Si rifugiarono infine ai Tre Manici Di Scopa per scongelarsi. Con la sua solita goffaggine graziosa, Nath riuscì a rovesciarsi addosso parte della sua Burrobirra, il che tuttavia, la riscaldò.
«Miseriaccia, non ci credo che Malfoy fosse davvero tuo amico, e tu amica sua. Tu sei così… diversa?» Affermò Ron ridendo.
Il sorriso di Nathalie si incrinò leggermente ma rispose tranquilla e mettendo sullo scherzoso ciò che pensava sul serio da qualche tempo. «Me lo chiedo anch’io, sai?» Per poi aggiungere «Anche lui sembrava diverso, però.»
«Ah, mai fidarsi di un Malfoy! È l’essere più spregevole che abbia mai conosciuto in tutta la mia vita. Sinceramente, hai fatto bene ad allontanarti da quello lì, ti avrebbe rovinata.» Ron fece una pausa per addentare il suo panino, poi continuò con la bocca piena. «È un bambino viziato, presuntuoso ed arrogante che crede di poter controllare il mondo solo perché è ricco sfondato. Lui e il suo caro papà. E poi guarda Tiger e Goyle, quei due stupidi che ci vanno dietro. Lui li tratta come due schiavi, e loro sorridono come degli scemi e lo seguono comunque, credendo di avere una buona reputazione per essere ‘gli amici’ di Malfoy, che evidentemente considerano come il top dei Serpeverde. Tu sei diversa, per fortuna. Non sei una Serpe, tu sei una Grifondoro, e dovresti andarne fiera!»
Nathalie affogò all’istante la sua risata nella Burrobirra. Ronald Weasley aveva appena ripetuto le stesse parole che Draco Malfoy le aveva detto quell’estate, solo dal proprio punto di vista.
Gli altri parvero non accorgersi della risata divertita della ragazza, e la giornata si concluse tranquillamente.
Il lunedì seguente le giornate ripresero la loro solita routine, con le lezioni e tutto il resto.
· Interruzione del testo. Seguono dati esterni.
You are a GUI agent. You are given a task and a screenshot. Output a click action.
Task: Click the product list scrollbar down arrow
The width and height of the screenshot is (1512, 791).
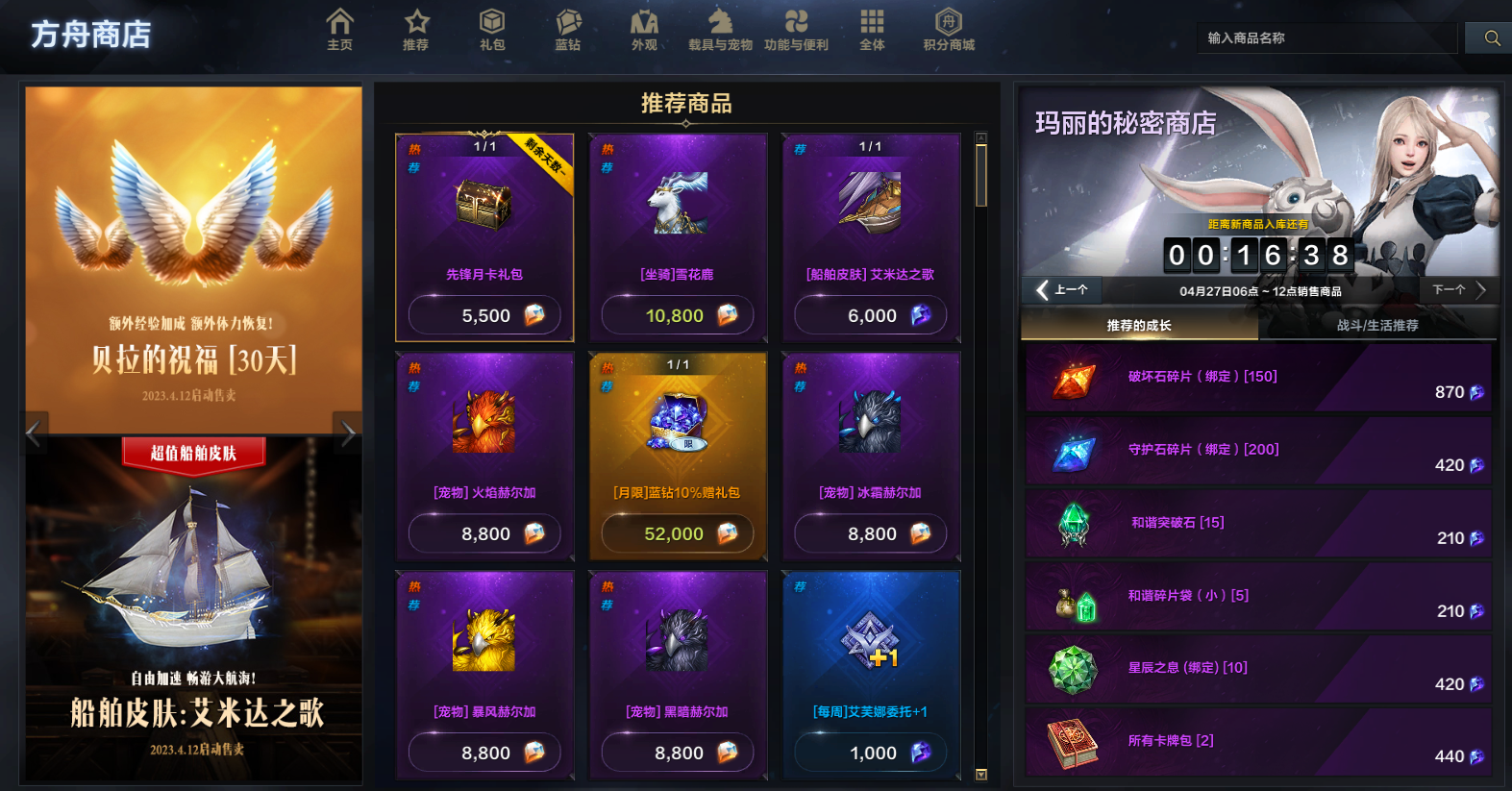[x=981, y=774]

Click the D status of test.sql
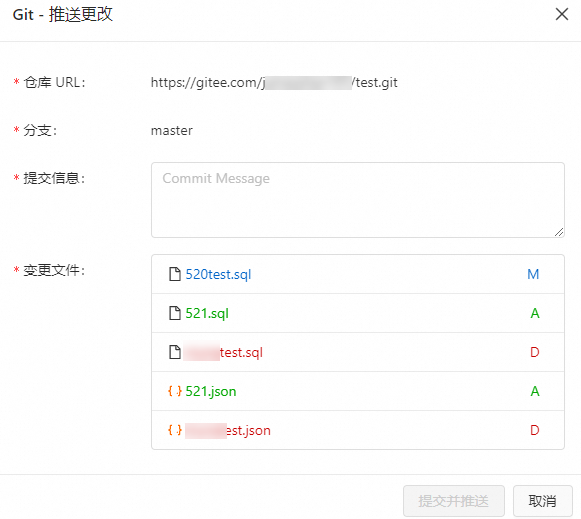(535, 352)
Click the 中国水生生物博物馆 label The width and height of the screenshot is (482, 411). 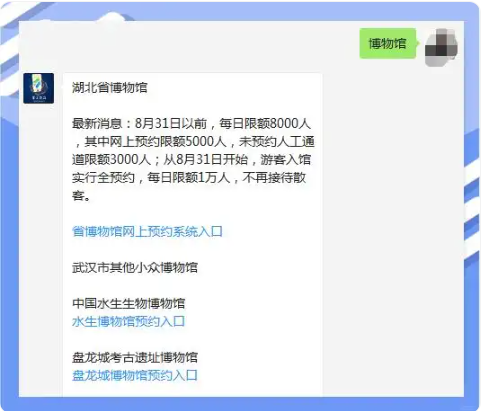coord(128,303)
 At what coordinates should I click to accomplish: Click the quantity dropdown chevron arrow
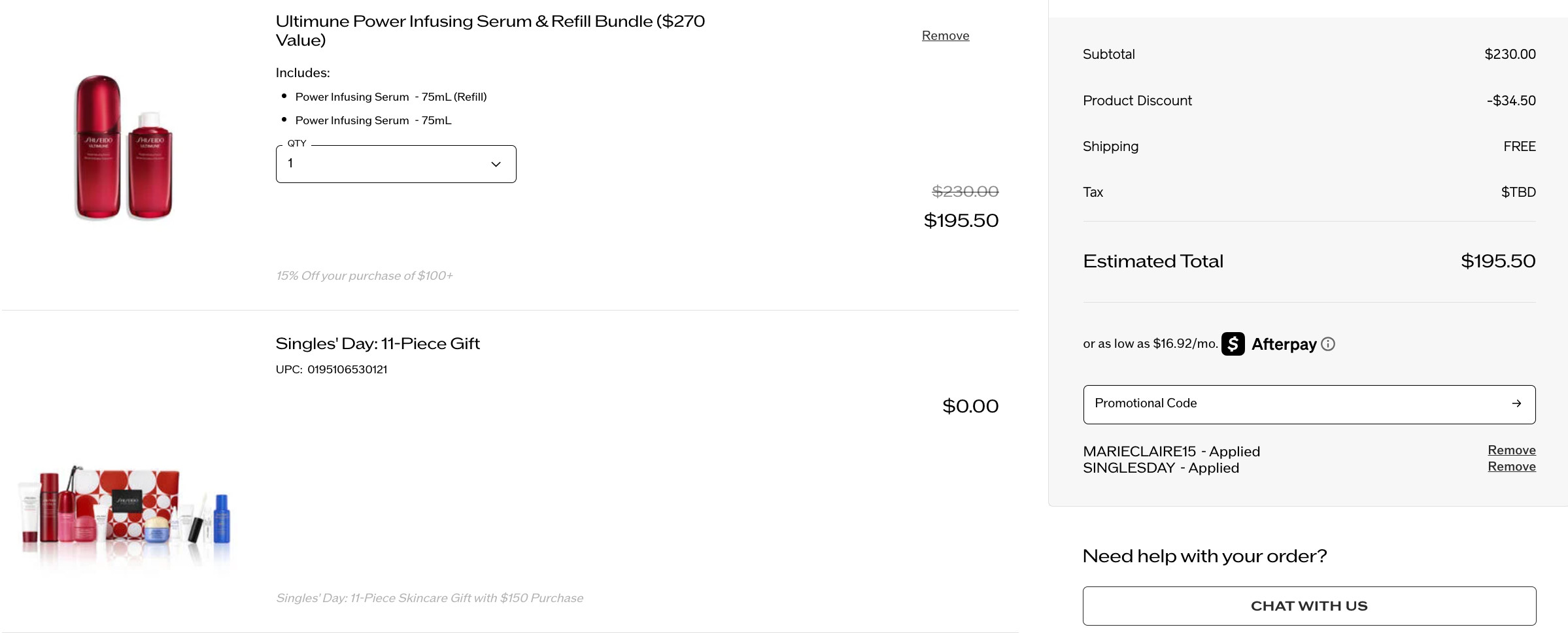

Ron sembrava sempre più agitato ed elettrizzato ogni giorno che passava, tuttavia non ne voleva rivelare il motivo, anzi, negava l’evidenza con un sorriso nervoso.
Quando invece gli occhi di Nathalie andavano a posarsi sul tavolo delle Serpi, non poteva fare a meno di notare, giorno dopo giorno, che Draco appariva sempre più rigido, distaccato dal mondo e pallido, più di quanto non lo fosse già. Pasticciava il pasto che si trovava davanti senza appetito, per poi abbandonarlo ancora pieno, andandosi a rifugiare chissà dove.